◆ **Problem statement**
Which lines of the records contain the word "screenshot"? Copy each of them in full, treating uppercase and lowercase as different.

◆ **Material to process**
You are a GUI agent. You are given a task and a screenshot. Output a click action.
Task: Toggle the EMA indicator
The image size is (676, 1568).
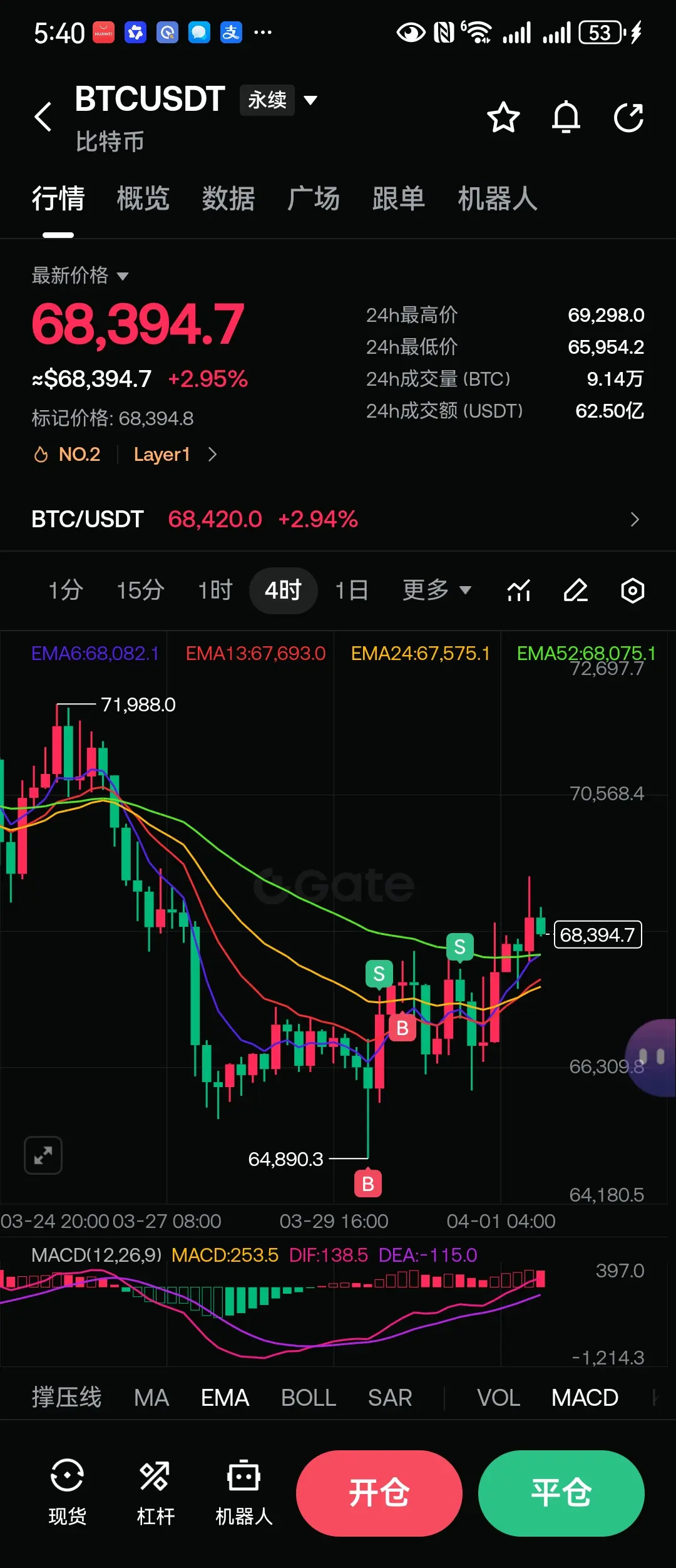coord(225,1397)
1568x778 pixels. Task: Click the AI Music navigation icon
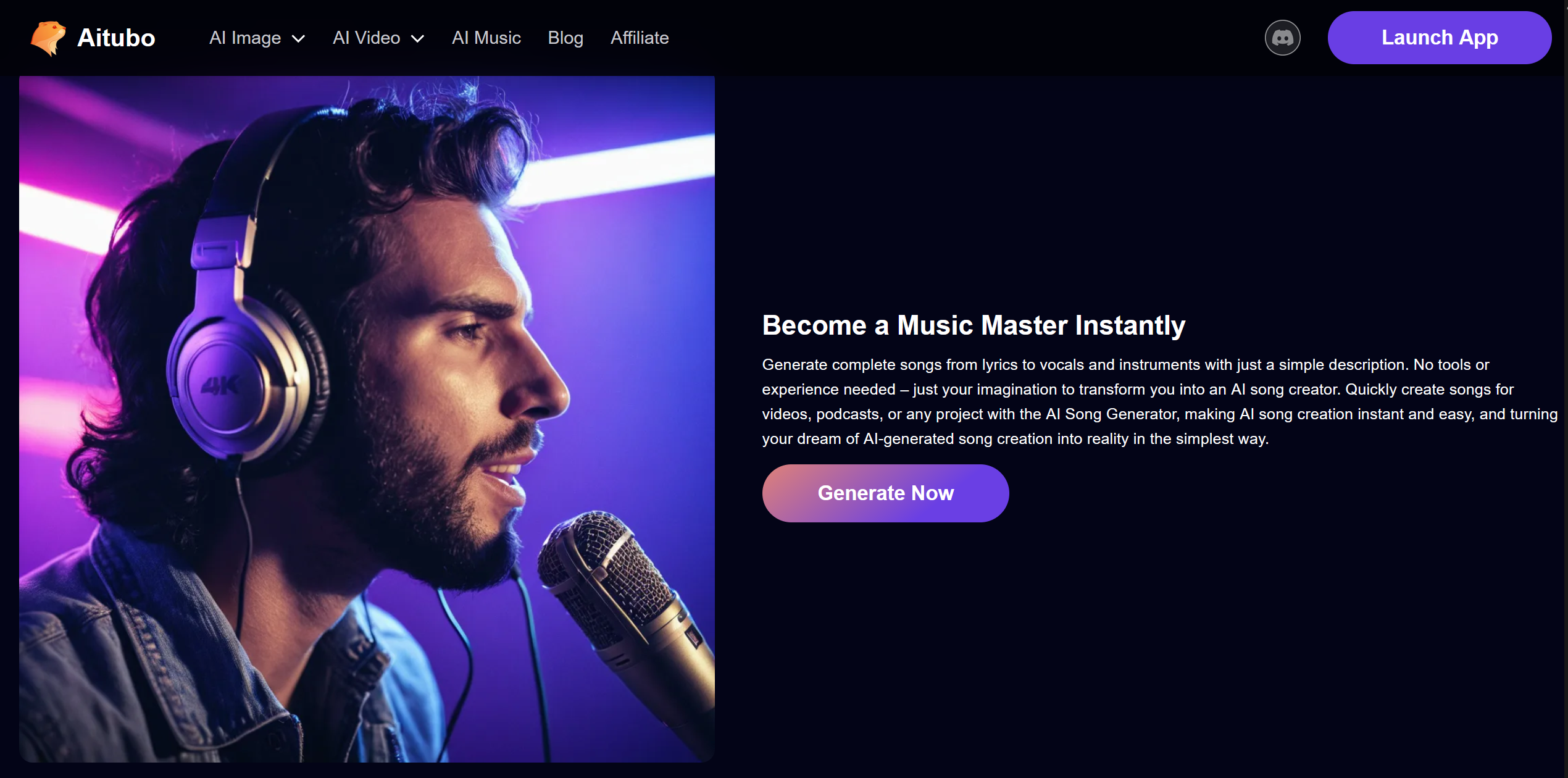487,37
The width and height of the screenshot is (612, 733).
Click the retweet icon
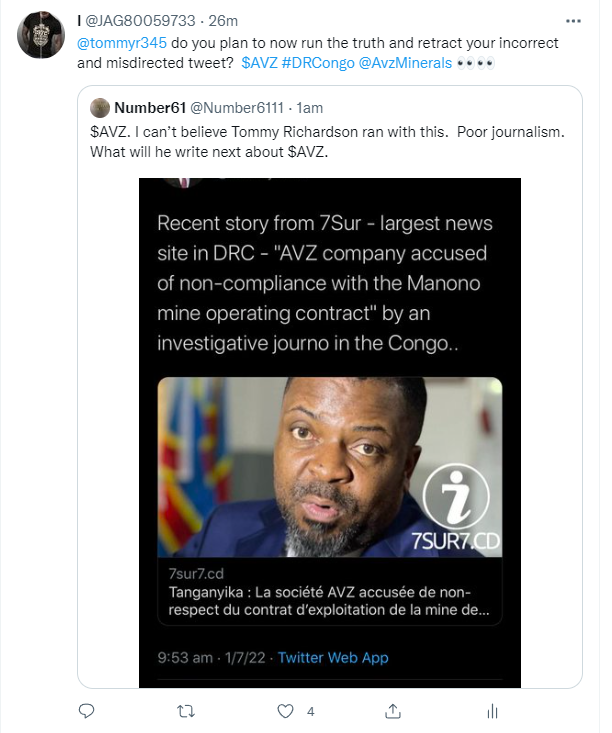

◆ **Result**
You are a GUI agent. You are given a task and a screenshot. Output a click action.
The width and height of the screenshot is (612, 733).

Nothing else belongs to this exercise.